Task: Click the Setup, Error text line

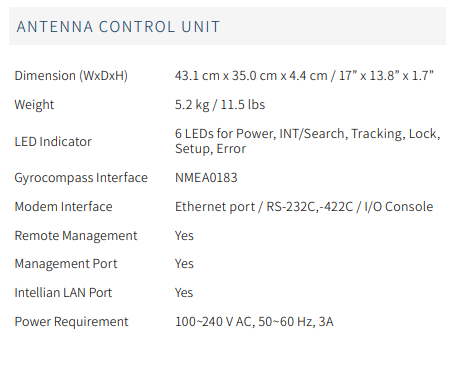Action: click(x=211, y=149)
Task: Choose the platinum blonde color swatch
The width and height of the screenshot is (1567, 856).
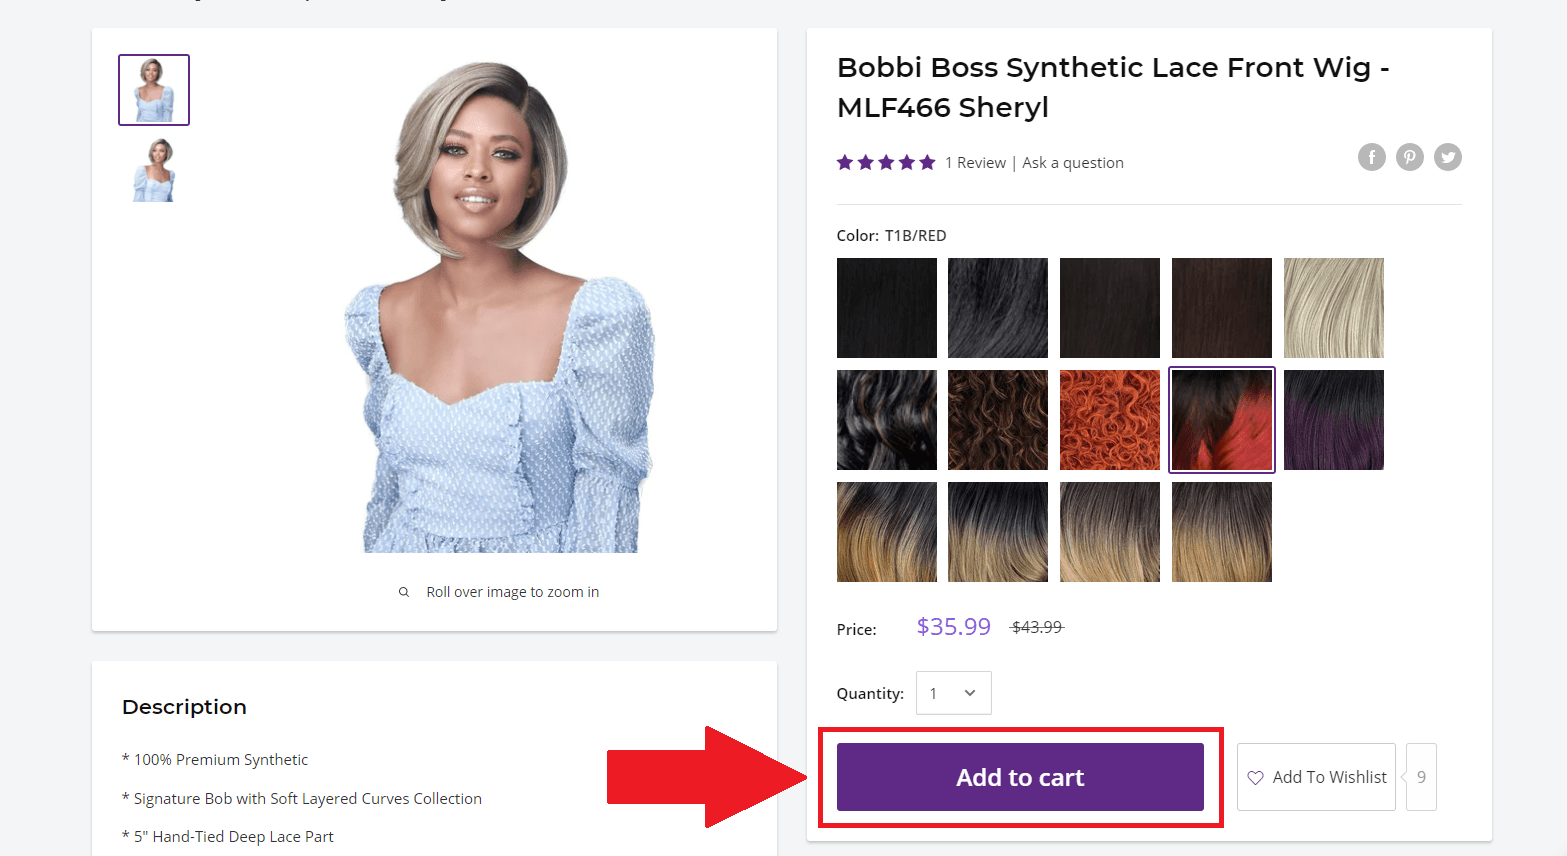Action: [x=1333, y=308]
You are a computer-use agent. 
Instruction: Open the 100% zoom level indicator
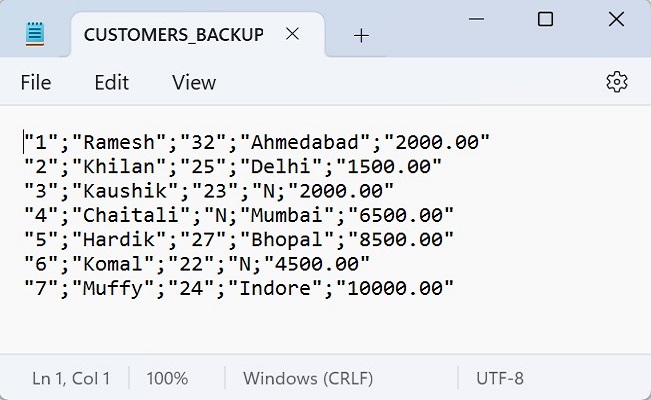pyautogui.click(x=167, y=379)
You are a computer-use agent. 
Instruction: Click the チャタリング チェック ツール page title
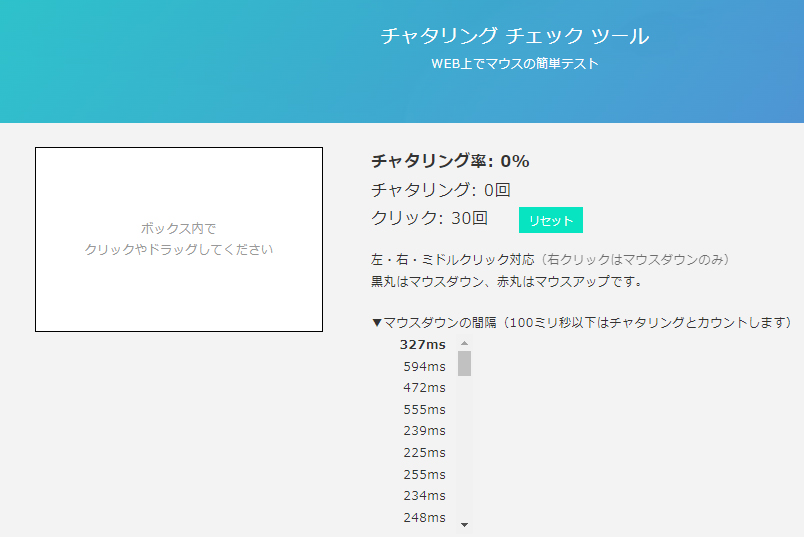(x=514, y=36)
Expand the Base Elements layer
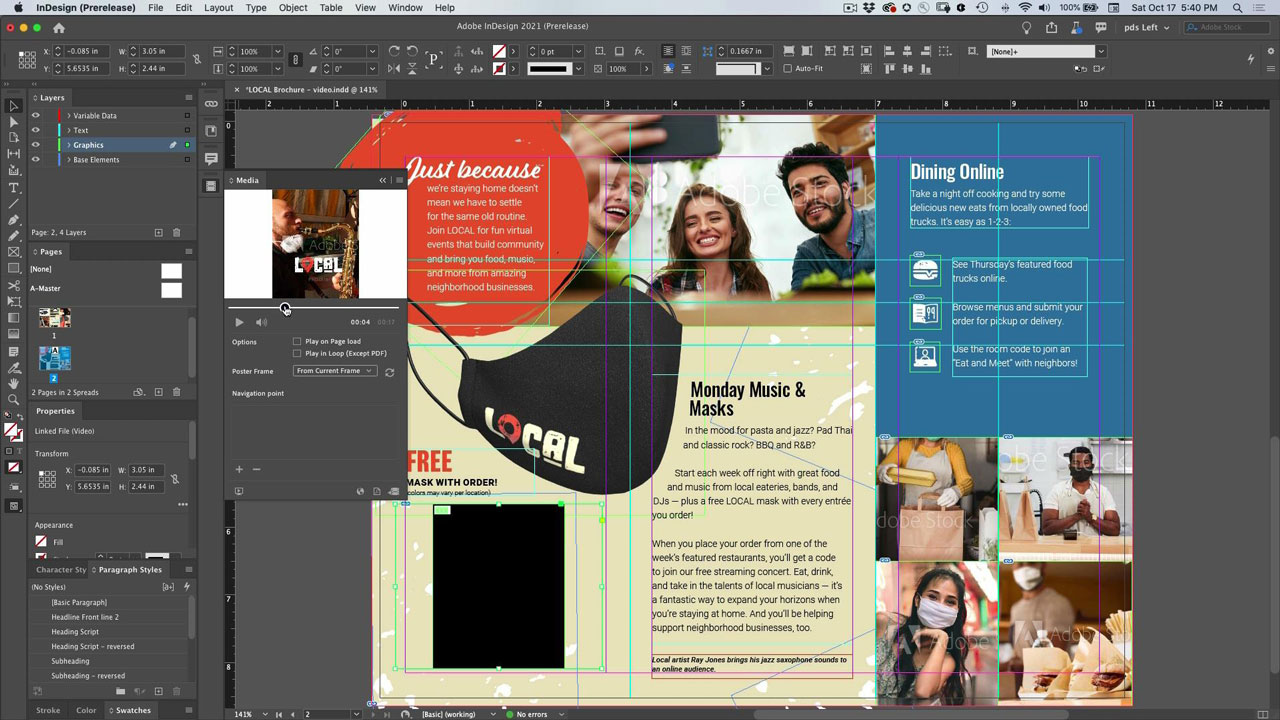Viewport: 1280px width, 720px height. point(68,160)
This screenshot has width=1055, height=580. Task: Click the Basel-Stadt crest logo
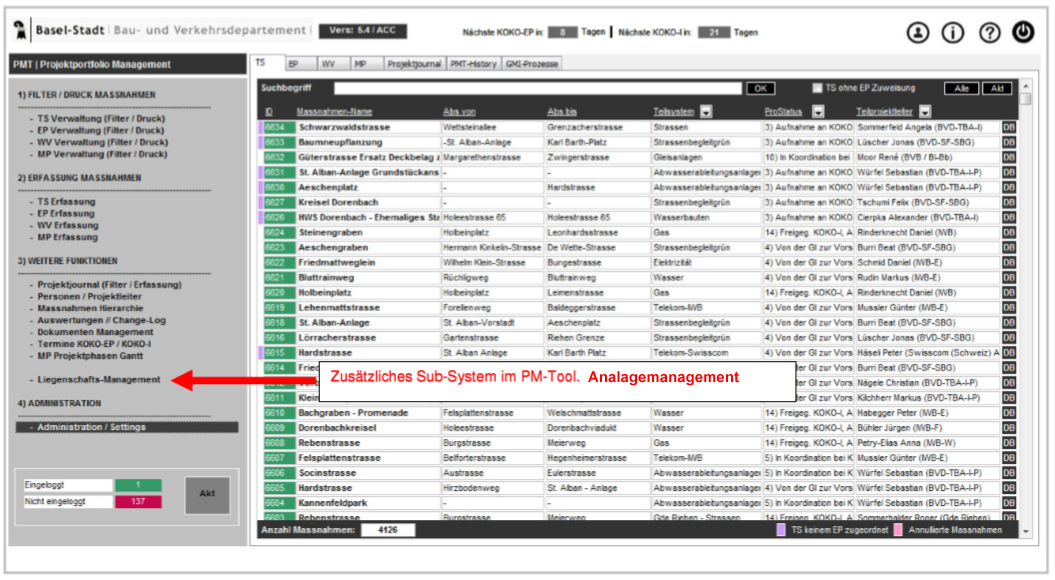[x=21, y=32]
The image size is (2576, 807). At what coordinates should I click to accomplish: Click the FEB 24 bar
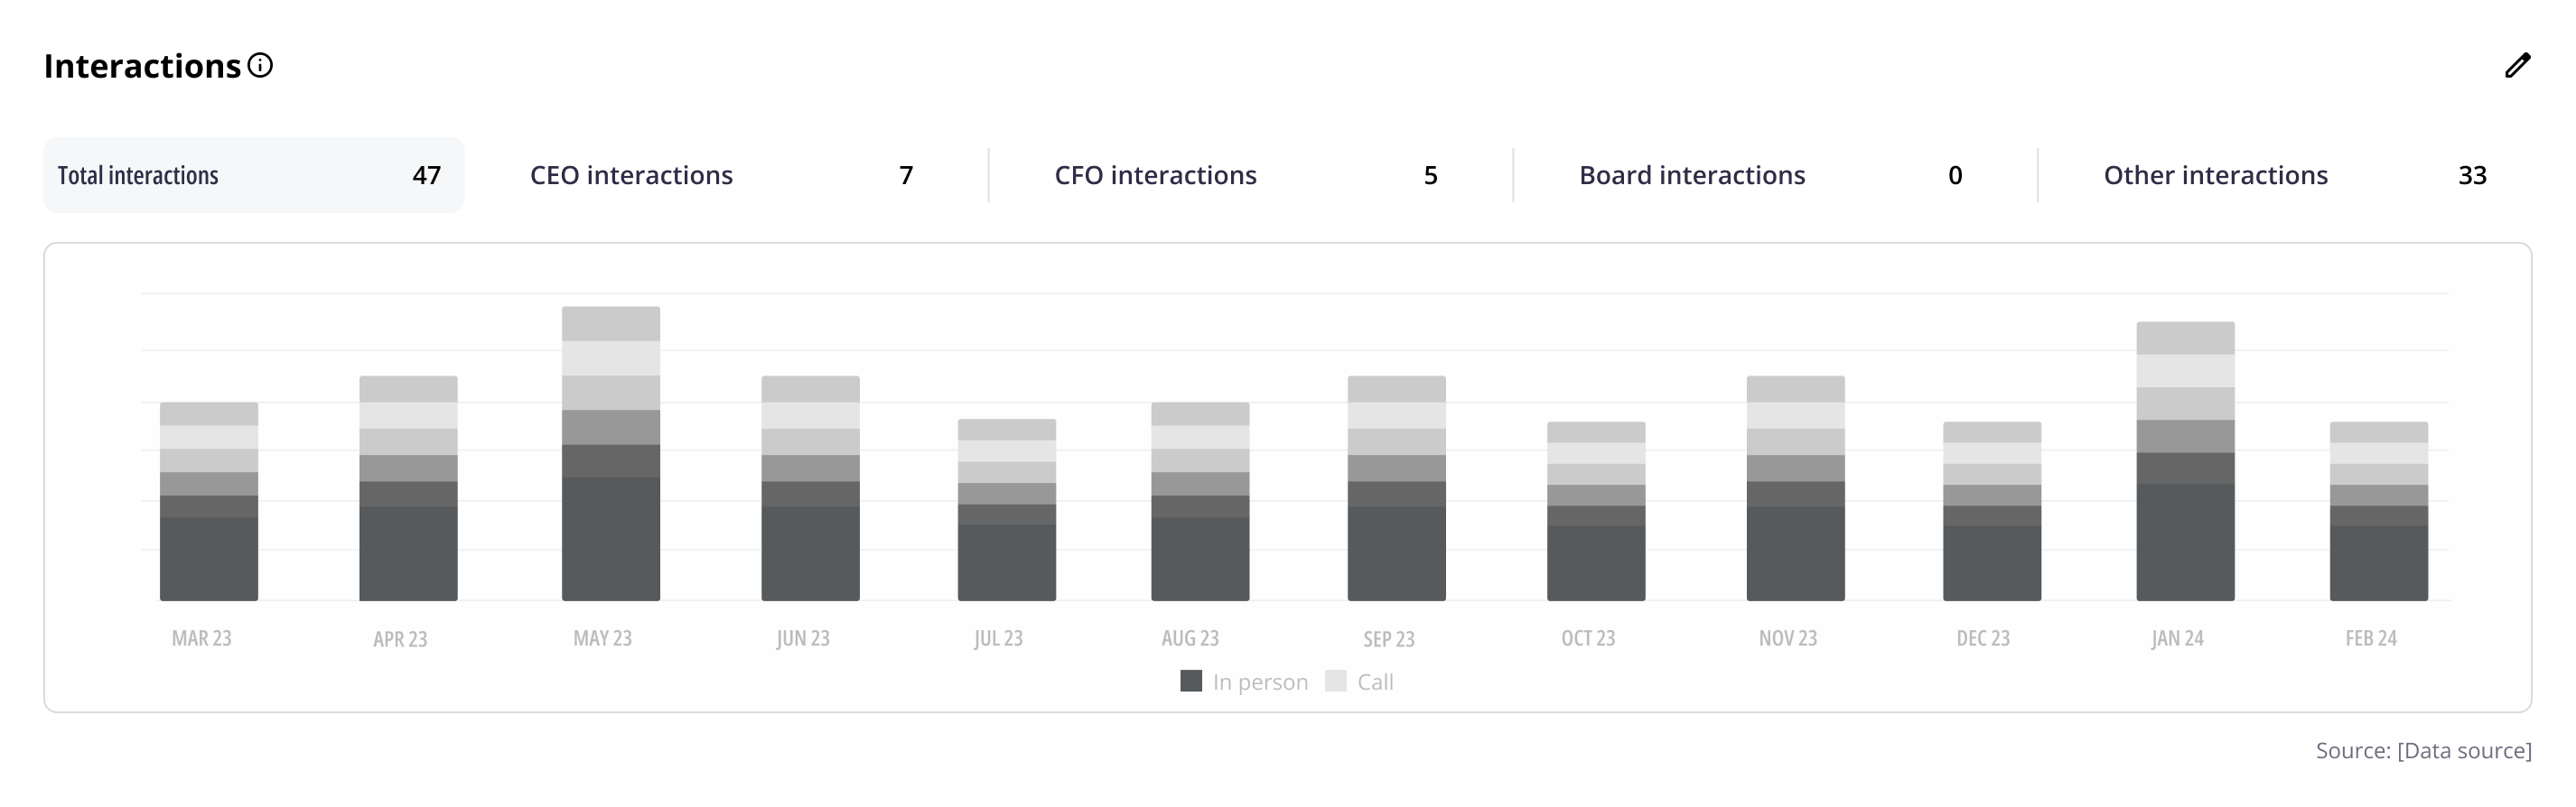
• • •
=== ABOUT THIS TASK ===
Retype the records exactly, but skip the pictures.

=== SOLUTION TO THE EXERCISE ===
Task: Click the Setup, Error text line

Action: click(x=211, y=149)
Task: Choose the platinum blonde color swatch
The width and height of the screenshot is (1567, 856).
Action: [x=1333, y=308]
You are a computer-use agent. 
Instruction: Open the 100% zoom level indicator
pyautogui.click(x=167, y=379)
You are a computer-use agent. 
Instruction: Click the チャタリング チェック ツール page title
(x=514, y=36)
Expand the Base Elements layer
Viewport: 1280px width, 720px height. point(68,160)
This screenshot has width=1055, height=580. Task: Click the Basel-Stadt crest logo
[x=21, y=32]
The image size is (2576, 807). At what coordinates should I click to accomplish: Click the FEB 24 bar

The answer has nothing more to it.